Quoting a "recent study," Britain's The Independent published a story on June 13, which claims that "smoke stacks of America have brought the world's worst drought to Africa."
After Hurricane Mitch dumped torrential rains on Central America in 1998 that destroyed thousands of homes when entire mountainsides slid into the valleys, Argentine delegate to the U.N. Climate Change meetings in Buenos Aires, Ms. Maria Julia Alsogaray, told the assembled thousands that the rains were caused by American pollution.
Were these claims true, we could simply hire Pecos Pete to lasso Mitch and drag him off to Africa. Problem solved.
The solution is no more preposterous than the claims.
Paul Watson, co-founder of Greenpeace, was correct when he told Forbes magazine, "It doesn't matter what is true, it only matters what people believe is true." Greenpeace has built an industry around creating a fictitious problem, and soliciting money to solve it. The United Nations is following the Greenpeace model by creating and perpetuating the myth of global warming, and soliciting billions of dollars to fight it.
Dr. Stephen Schnieder, Stanford University's outspoken global-warming advocate, admitted at a press conference at the Buenos Aires U.N. meeting, that no "reputable" scientist could say for certain that climate change due to human activity has yet occurred. No reputable scientist can yet say for certain that human activity causes global warming.
But it doesn't matter what is true – what matters is what people believe to be true. John Stossel's ABC special, "Tampering with Nature," revealed that environmental extremists have been incredibly successful in convincing school children that humans are causing not only global warming, but all manner of environmental evils. Truth and facts are ignored or avoided in order to whip up an emotional response to advance a political agenda.
Sadly, your tax dollars are being used to spread fear and myths through our schools. Since 1996, the National Wildlife Federation has received more than 20 federal grants, totaling $5,129,817 – most of which was expressly for providing "educational" materials to elementary-age children.
The World Resources Institute has received $5,083,466 from the federal government during the same period, most of which is expressly for developing global-warming materials. The list goes on, and on, and on. Literally thousands of environmental extremist organizations waddle up to the federal trough each year, and take away billions of your dollars to fan the fires of half-truths, scary scenarios and tales of doom and gloom – all to advance the global green agenda to ensnare the world in the grip of global governance.
Suppose for a moment that U.S. smokestacks actually caused the drought in Africa, or the mud slides that killed thousands in Central America. Would this not be a crime against humanity?

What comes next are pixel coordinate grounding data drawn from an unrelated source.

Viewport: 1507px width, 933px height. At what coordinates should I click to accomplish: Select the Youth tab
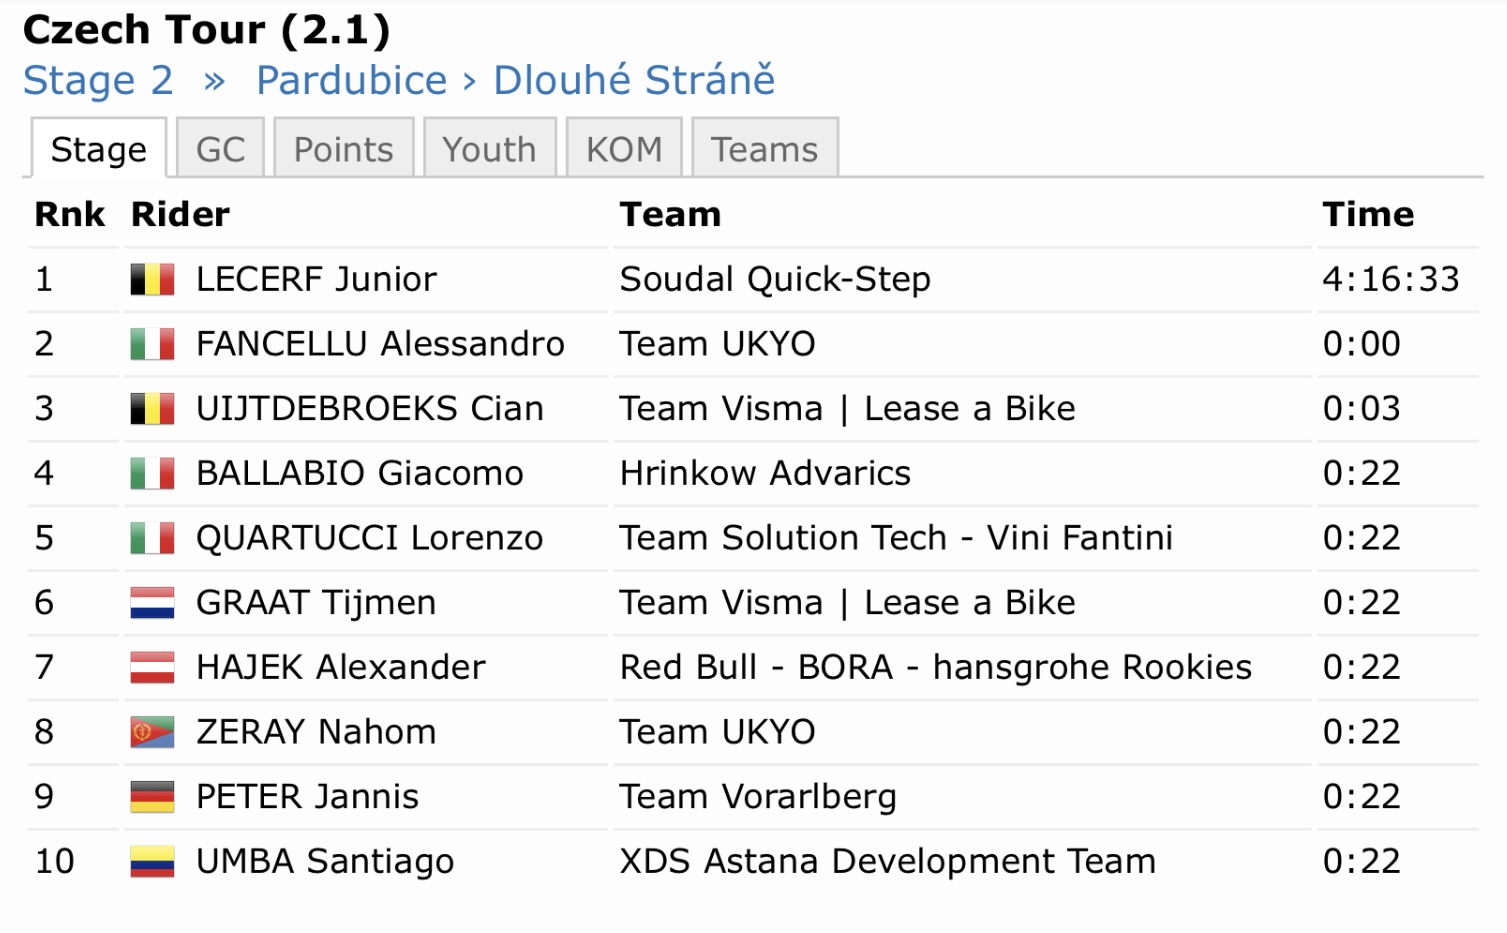pos(489,148)
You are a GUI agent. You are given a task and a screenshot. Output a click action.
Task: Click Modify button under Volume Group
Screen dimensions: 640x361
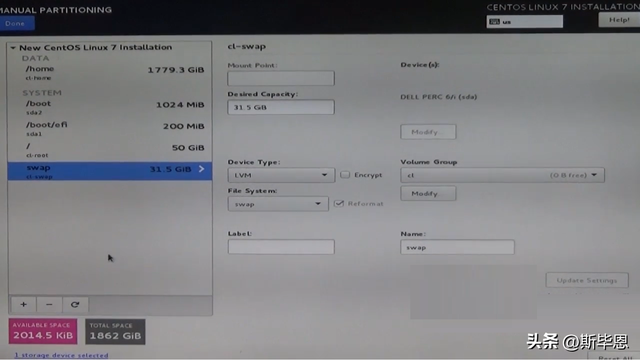coord(428,194)
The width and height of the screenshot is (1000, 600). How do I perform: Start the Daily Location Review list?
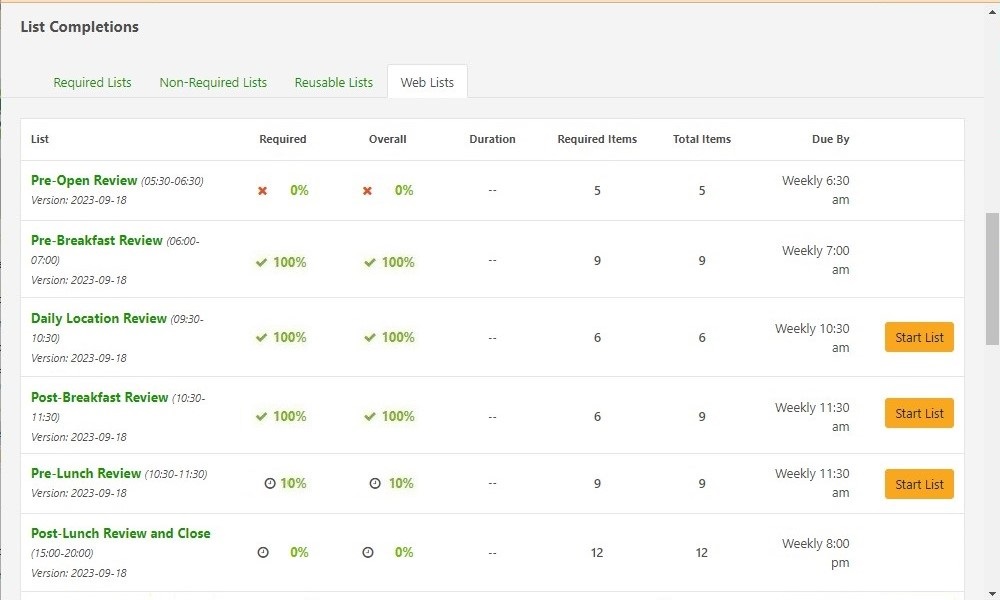coord(919,338)
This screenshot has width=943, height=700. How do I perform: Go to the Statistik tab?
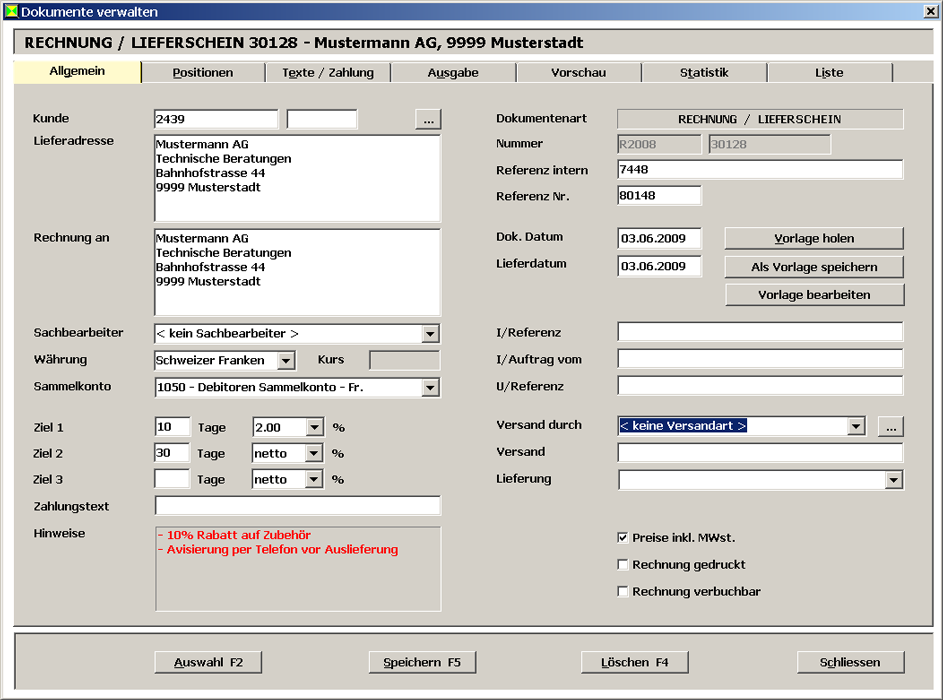[704, 73]
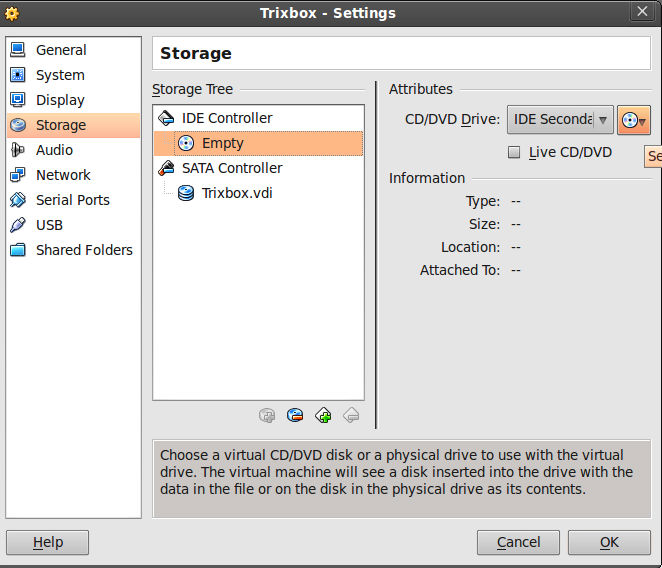Open the General settings category
This screenshot has width=662, height=568.
pos(61,50)

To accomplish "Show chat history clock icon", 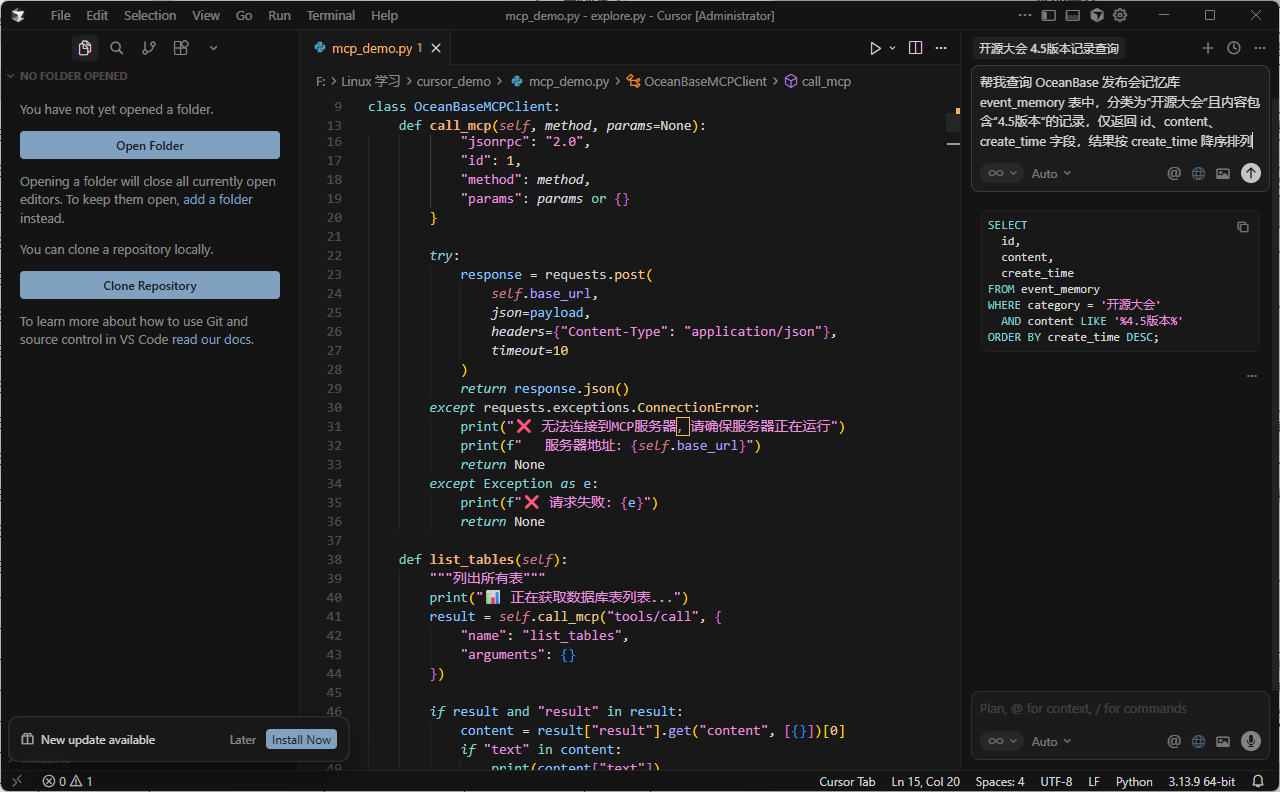I will tap(1234, 48).
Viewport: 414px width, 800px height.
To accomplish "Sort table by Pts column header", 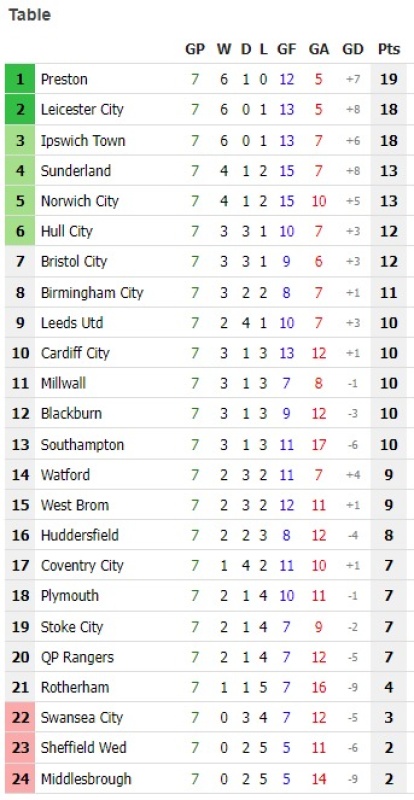I will [388, 49].
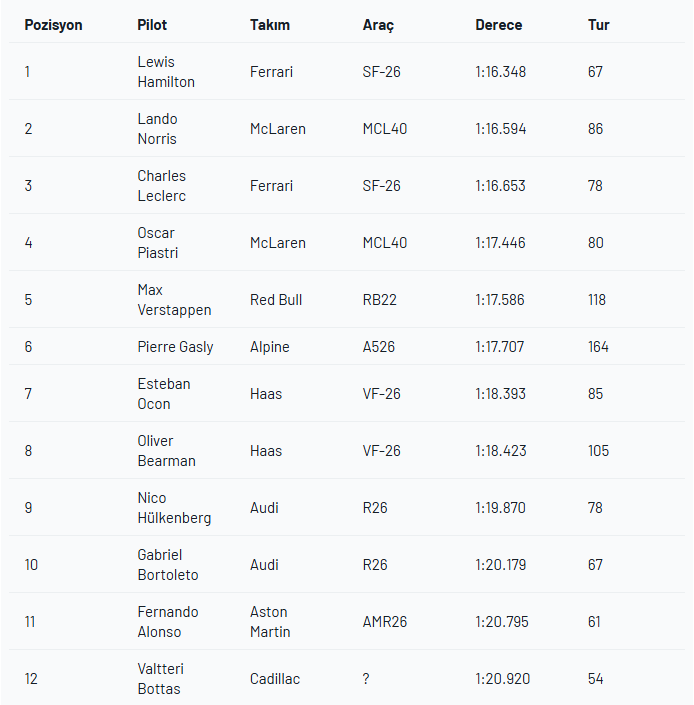Image resolution: width=694 pixels, height=705 pixels.
Task: Click the 1:16.348 lap time
Action: [x=500, y=72]
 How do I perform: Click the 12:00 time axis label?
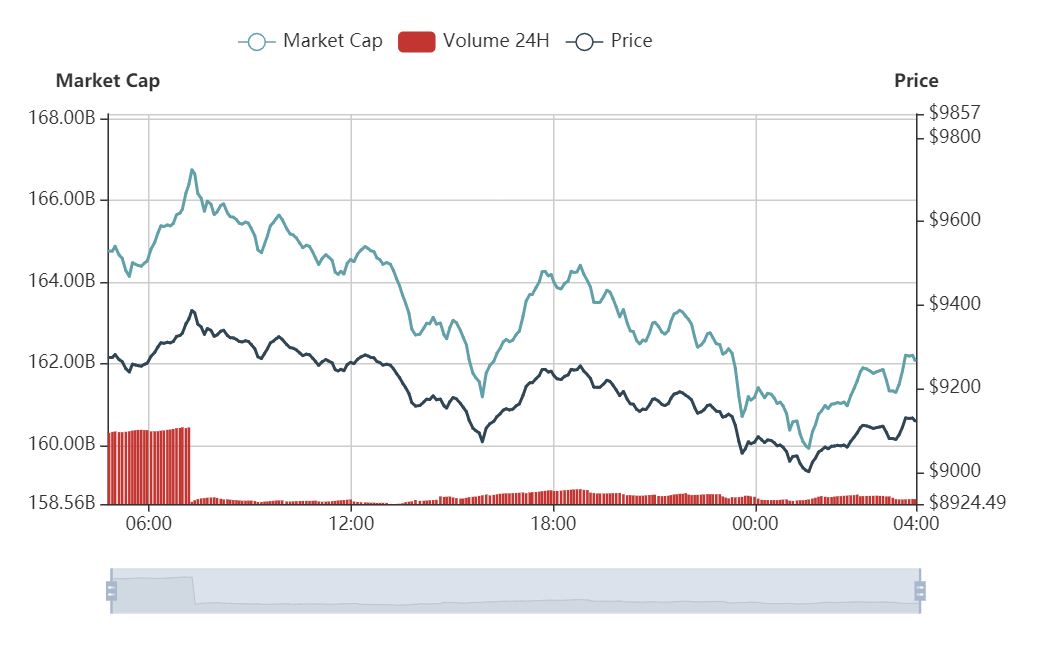(x=351, y=523)
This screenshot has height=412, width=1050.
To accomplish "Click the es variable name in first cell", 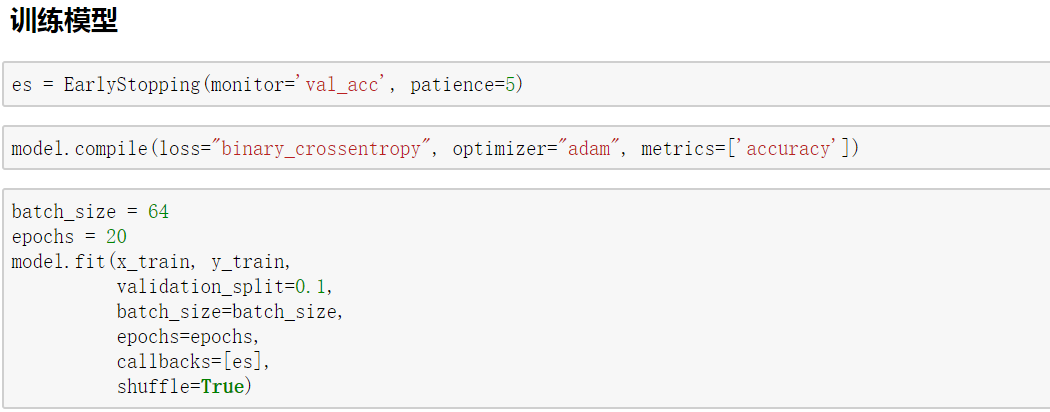I will pyautogui.click(x=22, y=85).
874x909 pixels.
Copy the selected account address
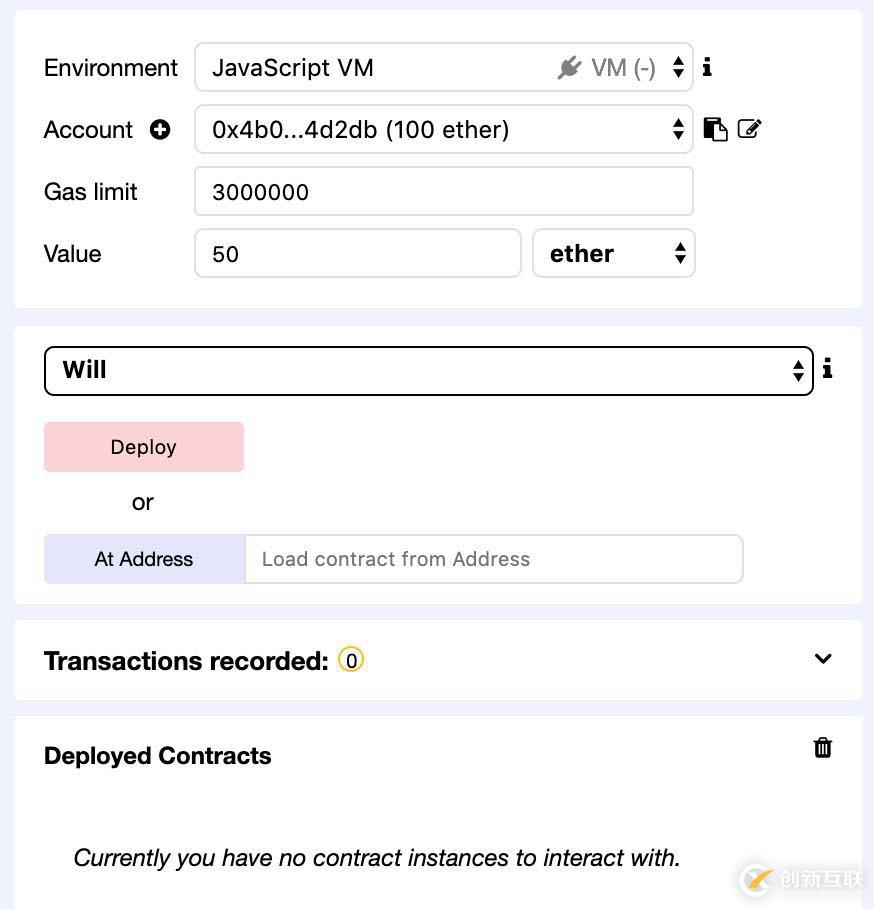(x=715, y=129)
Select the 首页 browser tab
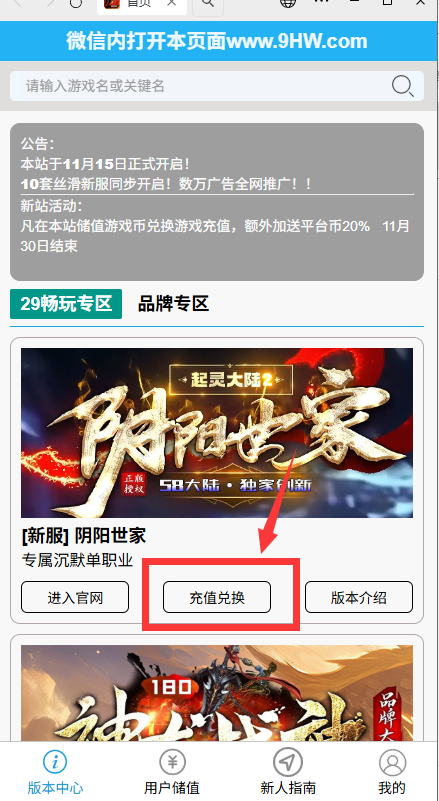The width and height of the screenshot is (439, 801). click(142, 5)
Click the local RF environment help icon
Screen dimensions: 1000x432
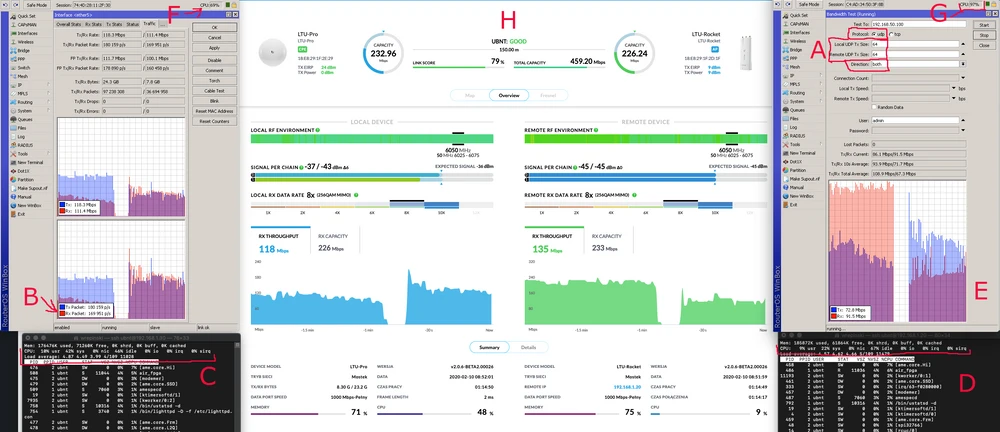click(317, 131)
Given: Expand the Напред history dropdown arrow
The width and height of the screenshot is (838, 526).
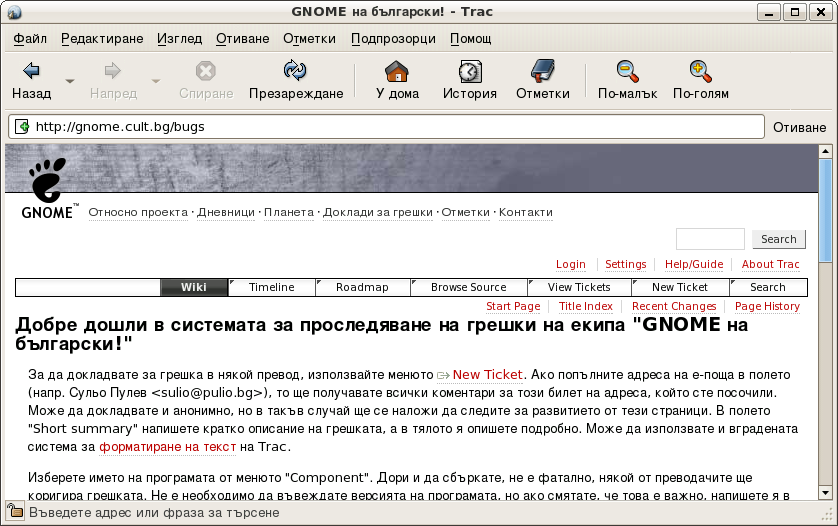Looking at the screenshot, I should [x=156, y=80].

The International Criminal Court, which begins operations on July 1, was created to prosecute "crimes against humanity." Of course, it is the court that decides what, exactly, is a crime against humanity. If the ICC believes that smoke stacks in the U.S. are the cause of the African drought, or global warming, or murderous hurricanes, what is to prevent it from prosecuting the perpetrators for their crimes against humanity?
Remember, what is true doesn't matter – what people believe to be true is the basis for action.
This environmental exaggeration can be brought under control by eliminating grants to environmental organizations that propagate these myths. Funding should be stopped immediately to the U.N. Convention on Climate Change, and to the Intergovernmental Panel on Climate Change, and to the U.N.'s Global Environmental Facility.
Parents should examine their children's school material, and march to their school-board meetings and demand that materials based on propaganda be removed from their schools. Individuals who receive scary solicitations from environmental extremist organizations should return them with no money, but a note demanding to be removed from their mail lists.
We need to continue to study climate, and all of nature. But efforts to return society to the dark ages, or to create a world power – global governance – to force nations and individuals to conform to some misguided vision of how people ought to live, are arrogantly regressive and repulsive.
U.S. smokestacks have brought the world longer life, better health and wonderful hopes for the future of all mankind. Let's sweep aside the naysayers, and make the future even better.